Kaushik Ganguly’s Ardhangini explores the complexities of relationships, challenging societal norms, and the eternal search for identity and fulfillment. Suman Chatterjee (Koushik Sen) is incapable of becoming a father, but his ego prevents him from accepting the truth. He pins the blame on his wife Subhra (Churni Ganguly), which leads to frequent altercations. Unable to bear it after a point, Subhra decides to separate from her husband.
A few years later, Suman meets Meghna Mustafi (Jaya Ahsan), a Bangladeshi singer, and they decide to marry. But Suman’s conservative family is against the match because of Meghna’s religion, forcing Suman to move out of the family home and get a rented place. In a twist of fate, Suman suffers a cerebral attack and slips into a coma, which brings Meghna and Subhra face to face.
While it is not the first time we have witnessed a confrontation between the former and present wives of the male protagonist in contemporary Bengali cinema — Shiboprosad Mukherjee and Nandita Roy’s Praktan (2017) comes to mind — Kaushik Ganguly prevents Ardhangini from becoming a tale of sentimentality. Using a nonlinear storytelling approach, the film explores themes of marital discord while also touching upon the social stigma around an individual’s inability to bear a child.
In many ways, Ardhangini belongs to Churni. Much of the story revolves around Churni’s Subhra, who, despite having ended her relationship with Suman, has a soft corner for him in some part of her heart. At the same time, that doesn’t let her gloss over the insults and humiliation that he had once subjected her to. A seasoned actress, Churni deftly balances these conflicting emotions.
As Suman’s present wife, faced with an overwhelming situation, Jaya charms us no less. She brings alive the despair of a wife who has to turn to her husband’s ex to get him back. Jaya handles it with grace, and the two actresses share an effortless chemistry. The war of words between Meghna and Subhra is the high point of the film, with each refusing to concede an inch to the other.

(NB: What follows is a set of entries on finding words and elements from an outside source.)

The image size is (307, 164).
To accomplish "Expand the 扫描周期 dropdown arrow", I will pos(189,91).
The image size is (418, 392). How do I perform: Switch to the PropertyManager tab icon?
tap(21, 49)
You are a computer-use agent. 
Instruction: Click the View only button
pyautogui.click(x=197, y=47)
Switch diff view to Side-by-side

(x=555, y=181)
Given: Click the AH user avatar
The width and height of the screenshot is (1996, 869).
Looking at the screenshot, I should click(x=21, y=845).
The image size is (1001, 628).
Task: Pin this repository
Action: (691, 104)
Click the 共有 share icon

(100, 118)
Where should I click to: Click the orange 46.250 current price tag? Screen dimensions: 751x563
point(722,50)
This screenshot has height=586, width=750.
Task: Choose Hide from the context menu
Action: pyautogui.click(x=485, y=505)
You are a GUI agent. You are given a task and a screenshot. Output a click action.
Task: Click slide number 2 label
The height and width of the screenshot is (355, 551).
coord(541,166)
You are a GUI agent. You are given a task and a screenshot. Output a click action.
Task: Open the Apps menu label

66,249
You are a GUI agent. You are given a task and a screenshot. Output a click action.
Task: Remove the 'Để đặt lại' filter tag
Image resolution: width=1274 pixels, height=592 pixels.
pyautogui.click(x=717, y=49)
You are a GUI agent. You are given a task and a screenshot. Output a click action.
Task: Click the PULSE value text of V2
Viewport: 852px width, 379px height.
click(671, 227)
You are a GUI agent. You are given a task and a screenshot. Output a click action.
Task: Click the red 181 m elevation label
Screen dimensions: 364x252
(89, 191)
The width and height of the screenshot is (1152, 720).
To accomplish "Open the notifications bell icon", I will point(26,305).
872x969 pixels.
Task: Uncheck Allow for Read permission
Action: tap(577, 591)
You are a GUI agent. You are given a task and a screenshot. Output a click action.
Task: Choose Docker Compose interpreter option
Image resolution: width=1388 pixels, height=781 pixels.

Among the rest of the cast, Ambarish Bhattacharya shines as the youngest son in the family, who acts as a bridge between the two women. Daminee Benny Basu impresses in her cameo as Subhra’s whacky colleague who provides her emotional support.
Gopi Bhagat’s cinematography accentuates the contrasting emotions experienced by the characters, juxtaposing vibrant colours against sombre tones. Subhajit Singha’s editing helps weave an engaging non-linear narrative, without hampering the flow of the story. In one particular sequence, Meghna puts a ring on Suman’s finger at their wedding. As the camera zooms in on Suman’s hand, the frame dissolves into a hospital scene with a pulse oximeter adorning that finger instead. The film is littered with such brilliant match-cuts.
The background score of Ardhangini, composed by Amit Chatterjee, is soul-stirring and adds depth to the narrative, specially in the confrontation scenes. The film features three songs — a Rabindrasangeet and two tracks composed by Anupam Roy — that complement the emotional journey of the characters. Alada Alada, sung by Iman Chatterjee, creates a haunting atmosphere that lingers long after the film ends.